100g+100g=200g … 食塩水の重さ
200g×8/100=16g … 食塩水の重さ
これにBを100g加えると、Aを100gとBを200g混ぜたことと同じになりますので、できる食塩水の濃さは9%です。
△g=200g+100g=300g
▲g=300g×9/100=27g
16g+■g=27g → ■g=27g-16g=11g
□%=11g÷100g×100=11% … Bの濃さ
A100gとB200gを混ぜると9%の食塩水ができるので
◎g=200g×11/100=22g
●g+22g=27g → ●g=27g-22g=5g
○%=5g÷100g×100=5%
答え 5%
本問は、文中の「同じ量ずつ混ぜると8%の食塩水ができ」というヒントを利用して解くことができる問題です。
解答例ではこのヒントと「塩分数」から答えを求めましたが、「混ぜる食塩水の重さの違いによってできる食塩水の濃さが異なる問題は、天びん図に整理することができる」という知識があると、次のように解くこともできます。
(②%+①%)÷2-①%=9%-8% → ①%=1%÷0.5=2%
9%-2%×2=5%
最後は「混ぜる」がテーマの問題です。
【問題】3種類のコーヒー豆A、B、Cがあります。Aは100gあたり420円、Bは100gあたり550円、Cは100gあたり650円です。次の問いに答えなさい。
(1)AとBとCを同じ割合で混ぜたコーヒー豆は、100gあたりいくらになりますか。
(2)AとCをある割合で混ぜたら、500gで2560円でした。AとCの重さの比を求めなさい。
(3)BとCを2:3の割合で混ぜ、そこにAを加えたら500gで2575円でした。AとCの重さの比を求めなさい。

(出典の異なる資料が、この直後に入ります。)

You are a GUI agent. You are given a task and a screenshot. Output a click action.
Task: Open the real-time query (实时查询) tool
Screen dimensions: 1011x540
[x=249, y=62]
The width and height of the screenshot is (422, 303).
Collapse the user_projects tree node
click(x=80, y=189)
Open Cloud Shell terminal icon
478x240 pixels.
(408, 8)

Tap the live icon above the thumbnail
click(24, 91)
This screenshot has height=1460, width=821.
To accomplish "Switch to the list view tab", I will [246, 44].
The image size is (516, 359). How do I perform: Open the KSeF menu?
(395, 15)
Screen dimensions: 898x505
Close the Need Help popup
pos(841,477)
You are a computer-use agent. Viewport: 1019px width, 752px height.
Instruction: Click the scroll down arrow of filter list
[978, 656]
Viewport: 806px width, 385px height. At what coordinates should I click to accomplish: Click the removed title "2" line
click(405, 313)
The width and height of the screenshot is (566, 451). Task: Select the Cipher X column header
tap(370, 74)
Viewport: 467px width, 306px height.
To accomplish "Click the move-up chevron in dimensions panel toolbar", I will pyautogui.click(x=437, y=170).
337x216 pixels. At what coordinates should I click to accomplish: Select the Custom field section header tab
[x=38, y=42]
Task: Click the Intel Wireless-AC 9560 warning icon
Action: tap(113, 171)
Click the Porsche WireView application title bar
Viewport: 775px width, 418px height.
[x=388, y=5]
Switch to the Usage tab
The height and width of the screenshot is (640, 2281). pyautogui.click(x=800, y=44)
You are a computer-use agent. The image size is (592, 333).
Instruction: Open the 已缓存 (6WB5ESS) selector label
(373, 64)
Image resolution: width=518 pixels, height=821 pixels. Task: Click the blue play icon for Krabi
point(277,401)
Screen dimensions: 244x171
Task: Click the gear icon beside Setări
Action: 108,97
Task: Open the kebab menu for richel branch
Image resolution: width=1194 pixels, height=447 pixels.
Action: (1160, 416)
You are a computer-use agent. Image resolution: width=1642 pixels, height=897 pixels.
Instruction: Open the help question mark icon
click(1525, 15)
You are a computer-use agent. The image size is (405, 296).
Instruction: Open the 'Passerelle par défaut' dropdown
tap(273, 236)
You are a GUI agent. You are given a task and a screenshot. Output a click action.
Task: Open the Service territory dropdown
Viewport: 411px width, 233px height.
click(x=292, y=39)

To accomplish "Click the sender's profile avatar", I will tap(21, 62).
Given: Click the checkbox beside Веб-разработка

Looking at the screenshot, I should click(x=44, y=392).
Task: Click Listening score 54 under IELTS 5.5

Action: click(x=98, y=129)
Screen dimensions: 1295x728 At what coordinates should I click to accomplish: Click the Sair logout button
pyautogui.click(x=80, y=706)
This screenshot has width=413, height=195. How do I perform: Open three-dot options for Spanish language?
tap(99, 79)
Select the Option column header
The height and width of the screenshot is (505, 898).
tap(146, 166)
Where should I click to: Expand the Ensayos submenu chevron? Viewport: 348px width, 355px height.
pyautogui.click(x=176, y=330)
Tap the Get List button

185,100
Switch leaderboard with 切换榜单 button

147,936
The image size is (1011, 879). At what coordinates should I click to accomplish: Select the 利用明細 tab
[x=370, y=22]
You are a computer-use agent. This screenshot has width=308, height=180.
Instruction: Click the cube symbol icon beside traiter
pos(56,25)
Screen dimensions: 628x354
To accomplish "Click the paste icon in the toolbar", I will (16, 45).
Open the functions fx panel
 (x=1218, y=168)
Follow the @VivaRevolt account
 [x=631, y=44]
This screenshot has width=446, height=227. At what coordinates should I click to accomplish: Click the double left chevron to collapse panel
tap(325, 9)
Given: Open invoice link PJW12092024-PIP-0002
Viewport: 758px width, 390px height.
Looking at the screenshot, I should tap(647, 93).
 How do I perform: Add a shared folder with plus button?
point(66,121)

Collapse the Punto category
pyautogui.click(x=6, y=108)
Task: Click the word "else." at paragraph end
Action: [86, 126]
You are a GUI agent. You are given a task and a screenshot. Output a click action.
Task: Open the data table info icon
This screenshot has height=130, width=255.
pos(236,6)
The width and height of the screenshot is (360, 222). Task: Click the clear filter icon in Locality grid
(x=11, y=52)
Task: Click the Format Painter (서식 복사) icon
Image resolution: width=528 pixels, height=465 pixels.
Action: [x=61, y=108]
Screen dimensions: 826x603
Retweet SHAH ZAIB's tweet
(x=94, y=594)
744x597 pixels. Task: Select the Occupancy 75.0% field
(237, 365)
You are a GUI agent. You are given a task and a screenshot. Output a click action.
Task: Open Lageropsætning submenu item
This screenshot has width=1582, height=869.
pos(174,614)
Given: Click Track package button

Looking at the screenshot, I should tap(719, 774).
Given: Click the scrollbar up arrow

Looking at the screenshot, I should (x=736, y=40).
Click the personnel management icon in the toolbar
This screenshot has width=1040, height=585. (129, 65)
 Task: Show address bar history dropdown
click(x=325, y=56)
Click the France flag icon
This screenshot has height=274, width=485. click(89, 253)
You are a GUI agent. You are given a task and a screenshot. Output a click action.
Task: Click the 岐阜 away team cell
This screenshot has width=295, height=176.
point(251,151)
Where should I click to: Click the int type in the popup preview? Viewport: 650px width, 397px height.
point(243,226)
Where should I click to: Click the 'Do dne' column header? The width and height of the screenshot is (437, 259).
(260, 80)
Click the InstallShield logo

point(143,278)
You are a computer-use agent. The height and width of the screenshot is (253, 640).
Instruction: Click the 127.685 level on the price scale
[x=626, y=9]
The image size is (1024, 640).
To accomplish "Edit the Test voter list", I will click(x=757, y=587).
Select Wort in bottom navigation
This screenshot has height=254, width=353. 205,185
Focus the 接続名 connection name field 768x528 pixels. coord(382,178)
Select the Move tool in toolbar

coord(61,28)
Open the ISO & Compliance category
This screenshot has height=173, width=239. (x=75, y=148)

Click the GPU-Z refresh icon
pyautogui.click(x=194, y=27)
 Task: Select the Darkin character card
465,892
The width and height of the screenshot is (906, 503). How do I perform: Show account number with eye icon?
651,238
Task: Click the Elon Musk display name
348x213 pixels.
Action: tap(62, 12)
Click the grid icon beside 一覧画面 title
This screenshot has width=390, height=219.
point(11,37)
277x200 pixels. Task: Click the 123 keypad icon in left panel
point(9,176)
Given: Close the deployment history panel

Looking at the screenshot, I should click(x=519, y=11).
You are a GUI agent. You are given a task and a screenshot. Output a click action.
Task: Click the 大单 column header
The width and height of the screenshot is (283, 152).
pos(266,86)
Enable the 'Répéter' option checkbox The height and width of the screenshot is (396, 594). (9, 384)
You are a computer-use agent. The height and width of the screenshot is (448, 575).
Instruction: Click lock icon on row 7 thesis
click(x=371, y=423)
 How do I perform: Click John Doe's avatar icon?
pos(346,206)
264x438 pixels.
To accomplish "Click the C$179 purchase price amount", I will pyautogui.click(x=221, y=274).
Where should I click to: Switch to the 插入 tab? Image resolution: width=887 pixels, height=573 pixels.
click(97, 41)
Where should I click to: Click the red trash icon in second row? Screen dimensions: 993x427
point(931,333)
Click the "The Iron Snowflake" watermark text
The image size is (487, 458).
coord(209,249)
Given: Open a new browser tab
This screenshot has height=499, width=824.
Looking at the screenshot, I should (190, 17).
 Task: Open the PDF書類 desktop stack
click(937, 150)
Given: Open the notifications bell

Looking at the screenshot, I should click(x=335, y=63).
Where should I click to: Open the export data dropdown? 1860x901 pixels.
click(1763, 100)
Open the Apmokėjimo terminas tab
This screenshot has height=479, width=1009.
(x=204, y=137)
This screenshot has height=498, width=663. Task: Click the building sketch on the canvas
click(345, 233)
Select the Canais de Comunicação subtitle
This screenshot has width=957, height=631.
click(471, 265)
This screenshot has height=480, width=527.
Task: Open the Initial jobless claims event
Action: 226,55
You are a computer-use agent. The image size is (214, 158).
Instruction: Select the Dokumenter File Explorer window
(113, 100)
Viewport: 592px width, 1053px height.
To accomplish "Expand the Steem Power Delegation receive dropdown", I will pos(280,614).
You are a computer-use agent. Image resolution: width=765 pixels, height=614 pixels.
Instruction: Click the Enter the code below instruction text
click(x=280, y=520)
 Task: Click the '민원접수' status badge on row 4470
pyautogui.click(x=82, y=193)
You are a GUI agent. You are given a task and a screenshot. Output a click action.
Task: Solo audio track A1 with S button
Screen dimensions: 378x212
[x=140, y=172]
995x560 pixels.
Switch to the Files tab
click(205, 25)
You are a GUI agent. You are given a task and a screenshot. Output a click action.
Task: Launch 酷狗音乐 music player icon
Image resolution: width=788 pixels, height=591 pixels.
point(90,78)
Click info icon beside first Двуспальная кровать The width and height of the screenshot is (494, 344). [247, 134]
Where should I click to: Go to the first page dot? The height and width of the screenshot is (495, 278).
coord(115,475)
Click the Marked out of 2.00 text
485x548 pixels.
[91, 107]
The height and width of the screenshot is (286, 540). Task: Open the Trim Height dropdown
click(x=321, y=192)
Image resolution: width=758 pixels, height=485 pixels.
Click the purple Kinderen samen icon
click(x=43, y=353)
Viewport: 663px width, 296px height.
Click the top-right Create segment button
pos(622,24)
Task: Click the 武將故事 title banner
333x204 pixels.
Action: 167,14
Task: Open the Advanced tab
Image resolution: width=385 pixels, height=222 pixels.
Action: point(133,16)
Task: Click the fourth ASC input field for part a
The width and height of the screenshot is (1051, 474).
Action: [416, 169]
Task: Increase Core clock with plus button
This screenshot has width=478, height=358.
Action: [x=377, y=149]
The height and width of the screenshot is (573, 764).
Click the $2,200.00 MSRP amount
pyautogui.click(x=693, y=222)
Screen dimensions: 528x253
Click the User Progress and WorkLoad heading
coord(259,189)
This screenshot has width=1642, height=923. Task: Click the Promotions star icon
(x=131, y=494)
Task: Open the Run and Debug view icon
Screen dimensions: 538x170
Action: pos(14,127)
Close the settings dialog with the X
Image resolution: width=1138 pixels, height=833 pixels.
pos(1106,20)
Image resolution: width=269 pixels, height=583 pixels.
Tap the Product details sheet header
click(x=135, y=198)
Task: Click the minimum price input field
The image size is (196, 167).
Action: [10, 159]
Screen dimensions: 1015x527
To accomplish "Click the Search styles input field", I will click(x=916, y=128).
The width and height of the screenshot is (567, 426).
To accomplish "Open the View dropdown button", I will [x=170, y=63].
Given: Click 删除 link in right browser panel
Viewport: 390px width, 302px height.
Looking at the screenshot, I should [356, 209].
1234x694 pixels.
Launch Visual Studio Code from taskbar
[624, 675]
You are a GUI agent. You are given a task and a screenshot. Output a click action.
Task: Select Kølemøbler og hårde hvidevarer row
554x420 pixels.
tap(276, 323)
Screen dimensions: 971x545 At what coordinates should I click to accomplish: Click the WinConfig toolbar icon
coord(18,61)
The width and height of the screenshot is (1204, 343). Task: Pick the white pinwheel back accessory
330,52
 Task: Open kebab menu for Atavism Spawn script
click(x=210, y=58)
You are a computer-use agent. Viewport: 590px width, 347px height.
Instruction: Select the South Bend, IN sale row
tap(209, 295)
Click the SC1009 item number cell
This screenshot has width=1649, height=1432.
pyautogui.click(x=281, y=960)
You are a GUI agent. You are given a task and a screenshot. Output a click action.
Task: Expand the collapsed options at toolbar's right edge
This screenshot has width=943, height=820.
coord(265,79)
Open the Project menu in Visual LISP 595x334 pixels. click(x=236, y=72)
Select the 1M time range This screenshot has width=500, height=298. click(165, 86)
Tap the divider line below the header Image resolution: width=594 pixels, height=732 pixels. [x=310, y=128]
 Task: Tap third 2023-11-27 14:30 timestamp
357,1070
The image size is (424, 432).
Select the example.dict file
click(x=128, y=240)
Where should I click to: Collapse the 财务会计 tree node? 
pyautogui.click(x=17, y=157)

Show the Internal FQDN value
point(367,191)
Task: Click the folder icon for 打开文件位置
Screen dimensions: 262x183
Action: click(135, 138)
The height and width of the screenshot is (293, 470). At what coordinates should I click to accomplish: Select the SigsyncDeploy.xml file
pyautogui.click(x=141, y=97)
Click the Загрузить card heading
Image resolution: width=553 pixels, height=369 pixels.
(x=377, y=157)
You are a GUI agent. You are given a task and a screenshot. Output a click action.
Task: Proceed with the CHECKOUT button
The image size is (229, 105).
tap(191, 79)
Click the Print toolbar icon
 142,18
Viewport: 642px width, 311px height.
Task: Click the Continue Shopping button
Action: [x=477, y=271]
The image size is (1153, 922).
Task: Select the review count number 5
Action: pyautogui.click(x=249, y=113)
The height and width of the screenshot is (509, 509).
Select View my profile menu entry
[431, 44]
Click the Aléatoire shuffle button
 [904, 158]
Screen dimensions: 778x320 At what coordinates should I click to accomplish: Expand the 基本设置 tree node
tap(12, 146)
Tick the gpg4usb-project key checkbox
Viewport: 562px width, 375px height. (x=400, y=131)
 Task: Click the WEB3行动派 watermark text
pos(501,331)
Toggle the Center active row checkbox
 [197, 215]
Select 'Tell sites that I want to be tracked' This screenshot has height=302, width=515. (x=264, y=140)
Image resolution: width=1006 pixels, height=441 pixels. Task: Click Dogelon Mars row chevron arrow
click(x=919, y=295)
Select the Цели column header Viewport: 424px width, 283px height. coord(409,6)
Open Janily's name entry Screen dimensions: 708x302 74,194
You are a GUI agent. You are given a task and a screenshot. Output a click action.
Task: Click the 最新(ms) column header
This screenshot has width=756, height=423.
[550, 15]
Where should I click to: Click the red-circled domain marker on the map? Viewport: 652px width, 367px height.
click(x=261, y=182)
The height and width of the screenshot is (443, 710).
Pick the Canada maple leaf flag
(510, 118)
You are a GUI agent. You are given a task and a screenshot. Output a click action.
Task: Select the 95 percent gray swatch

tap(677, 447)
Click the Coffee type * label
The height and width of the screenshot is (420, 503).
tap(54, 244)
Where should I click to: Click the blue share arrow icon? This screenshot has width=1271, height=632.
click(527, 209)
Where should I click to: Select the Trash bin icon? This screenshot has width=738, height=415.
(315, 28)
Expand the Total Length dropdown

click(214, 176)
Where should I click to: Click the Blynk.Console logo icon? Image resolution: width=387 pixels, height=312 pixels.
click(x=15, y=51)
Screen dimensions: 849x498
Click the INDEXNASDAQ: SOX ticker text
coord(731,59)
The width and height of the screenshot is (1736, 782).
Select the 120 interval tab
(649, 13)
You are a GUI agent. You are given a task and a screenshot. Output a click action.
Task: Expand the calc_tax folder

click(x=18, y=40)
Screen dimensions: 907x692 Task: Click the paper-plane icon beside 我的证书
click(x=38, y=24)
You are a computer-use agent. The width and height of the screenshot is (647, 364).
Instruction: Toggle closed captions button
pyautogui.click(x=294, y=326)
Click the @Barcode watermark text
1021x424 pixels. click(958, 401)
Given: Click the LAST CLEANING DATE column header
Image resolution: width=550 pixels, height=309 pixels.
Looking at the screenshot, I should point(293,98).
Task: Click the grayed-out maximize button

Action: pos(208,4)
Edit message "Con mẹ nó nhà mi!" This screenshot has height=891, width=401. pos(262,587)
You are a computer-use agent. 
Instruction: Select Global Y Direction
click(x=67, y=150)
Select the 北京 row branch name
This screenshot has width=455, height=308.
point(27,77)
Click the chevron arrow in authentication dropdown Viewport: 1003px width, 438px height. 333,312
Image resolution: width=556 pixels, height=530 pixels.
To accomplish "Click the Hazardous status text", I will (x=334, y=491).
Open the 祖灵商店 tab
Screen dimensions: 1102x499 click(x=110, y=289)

(立教新座中学校 2024年 問題3 問題(4)省略)
【考え方】
(1)A、B、Cを100gずつ加えたと仮定します。
100g+100g+100g=300g
420円+550円+650円=1620円
1620円÷300g×100=540円
答え 540円
(別解)
例えば、「Aは100gあたり420円」を「食塩水Aの濃さは420÷100=4.2%」に置き換えると、食塩水の問題として解くこともできます。
16.2g÷300g×100=5.4% → 540円
(2)
つるかめ算です。
420円÷100g=4.2円 … A1gあたりの値段
650円÷100g=6.5円 … C1gあたりの値段
(2560円-4.2円×500g)÷(6.5円-4.2円)=200g … Cの重さ
500g-200g=300g … Aの重さ
300g:200g=3:2
答え 3:2
(別解)
食塩水の問題に置き換えます。
650÷100=6.5% … C
2560÷500=5.12%
5.12%-4.2%=0.92%
6.5%-5.12%=1.38%
ですから、次のような天びん図をかくことができます。
0.92%:1.38%=2:3 … うでの長さの比
うでの長さの比と重さの比は逆比の関係ですから、□g:■g=3:2です。
(3)
B200gとC300gを混ぜたと仮定します。
200g+300g=500g
5.5円×200g+6.5円×300g=3050円
3050円÷500g=6.1円 … BとCを2:3で混ぜたときの1gあたりの値段
つるかめ算です。
(6.1円×500g-2575円)÷(6.1円-4.2円)=250g … Aの重さ
(500g-250g)×3/(2+3)=150g … Cの重さ
250g:150g=5:3
答え 5:3
(別解)
次のような天びん図から求めることもできます。
③%+②%=6.5%-5.5% → ①%=0.2%
△%=5.5%+0.2%×3=6.1%
2575÷500=5.15%
(5.15-4.2):(6.1-5.15)=1:1 → ▽g:▼g=1:1
500g×1/(1+1)=250g … Aの重さ
本問は、つるかめ算などを使って解くことができる「混ぜる」がテーマの問題ですが、別解のように食塩水の問題に置き換えることもできる問題です。
解答例の解き方ができるときは、別解の方法にもチャレンジしてみましょう。
今回は、2024年度に男子中の入試で出された「食塩水の濃さ」の問題をご紹介しました。
3問目までは食塩水の定番問題ですから、既習範囲であればすべて正解できるか、確かめてみましょう。